Но только в этом заброшенном доме я никак не могу подобрать нужные слова, будто отказываюсь видеть, как на чистой странице проступит мое истинное лицо; именно этот дом напоминает мне о всех моих неудачах, о всех жертвах, которые я ставил себе в заслугу, о трусости, которую прикрывал страстью. Неужели я остался с Доминик, чтобы покончить с творчеством? Неужели этот мой дом прав? И я смог бы создать что-то стоящее после того, как в его стенах я так сблизился с Аристофаном, и останься я здесь дольше, может, на меня снизошло бы вдохновение и я увлекся бы историей этого дома и смог бы помочь ему, спасти, напитать и сделать интересным для читателей? Что, если те десять или двенадцать любовниц, которые побывали в моей постели и которых я использовал постольку поскольку, как сухой паек, болеутоляющее, и были прообразами тех самых муз, о которых я ничего толком и не узнал, закрыв за ними дверь?

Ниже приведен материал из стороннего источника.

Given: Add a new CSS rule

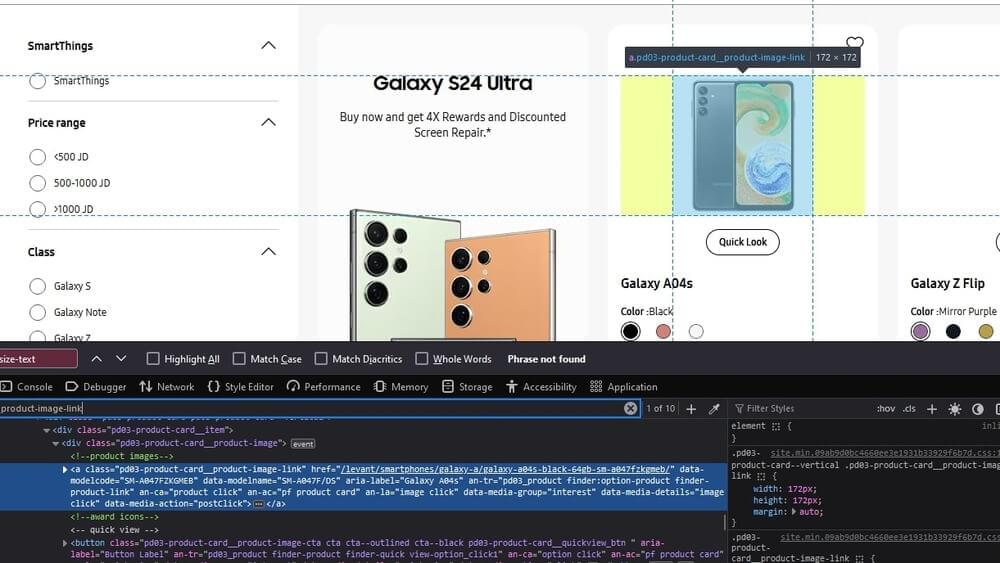Looking at the screenshot, I should coord(932,409).
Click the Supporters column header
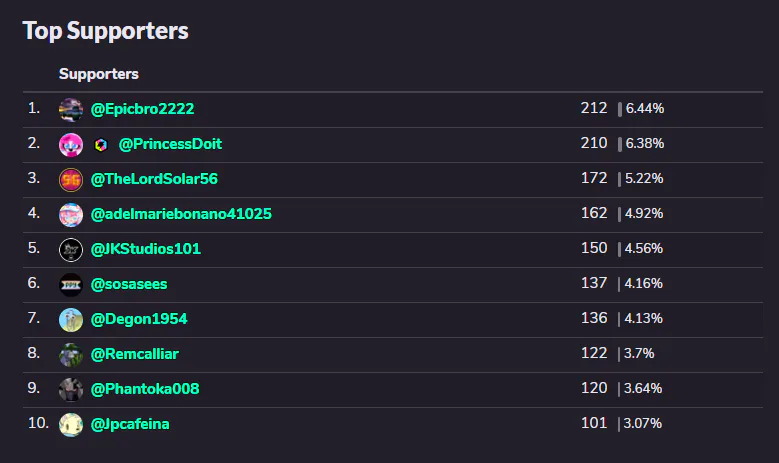Image resolution: width=779 pixels, height=463 pixels. coord(99,74)
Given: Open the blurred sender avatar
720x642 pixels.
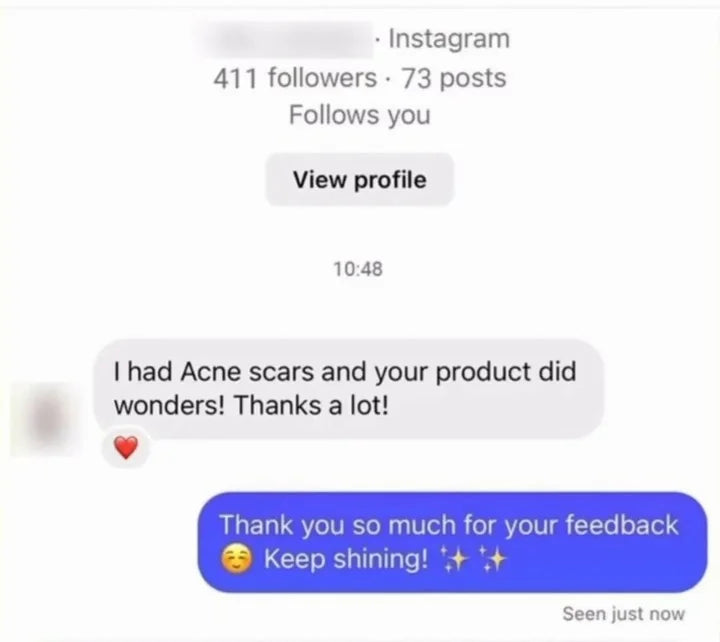Looking at the screenshot, I should point(46,419).
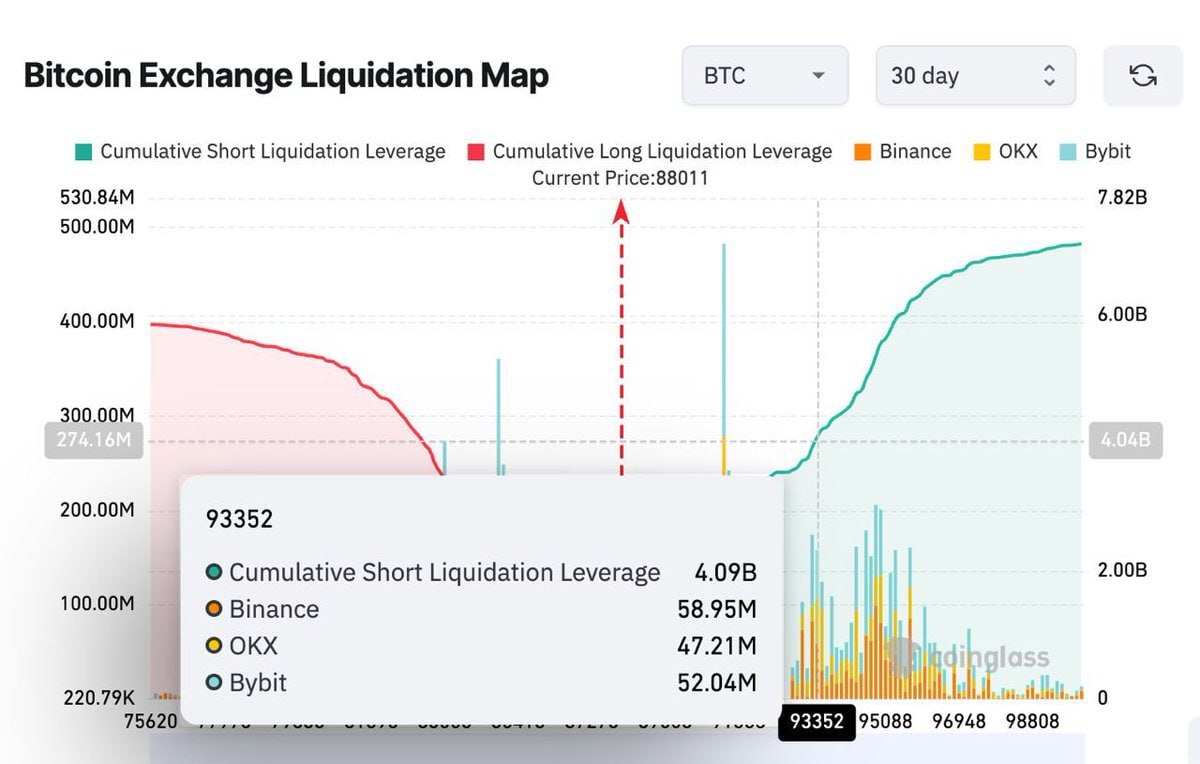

Отодвигаю стул, беру коробку «Шоко-БН» и иду хоронить канарейку под сенью ивы. Убирая лопату в сарай, я замираю у своего велосипеда со сдутыми шинами — вдруг мне захочется, как раньше, прокатиться по лесу? С этих прогулок я возвращался, перенасыщенный осенью, пьяный от весны, сгоревший на солнце или заледеневший даже в зимней шапке, мысленно все стараясь найти перевод для непереводимых греческих тирад, поворачивая их так и эдак, чтобы они зазвучали по-французски так же сочно или хотя бы с тем же привкусом, что и по-гречески.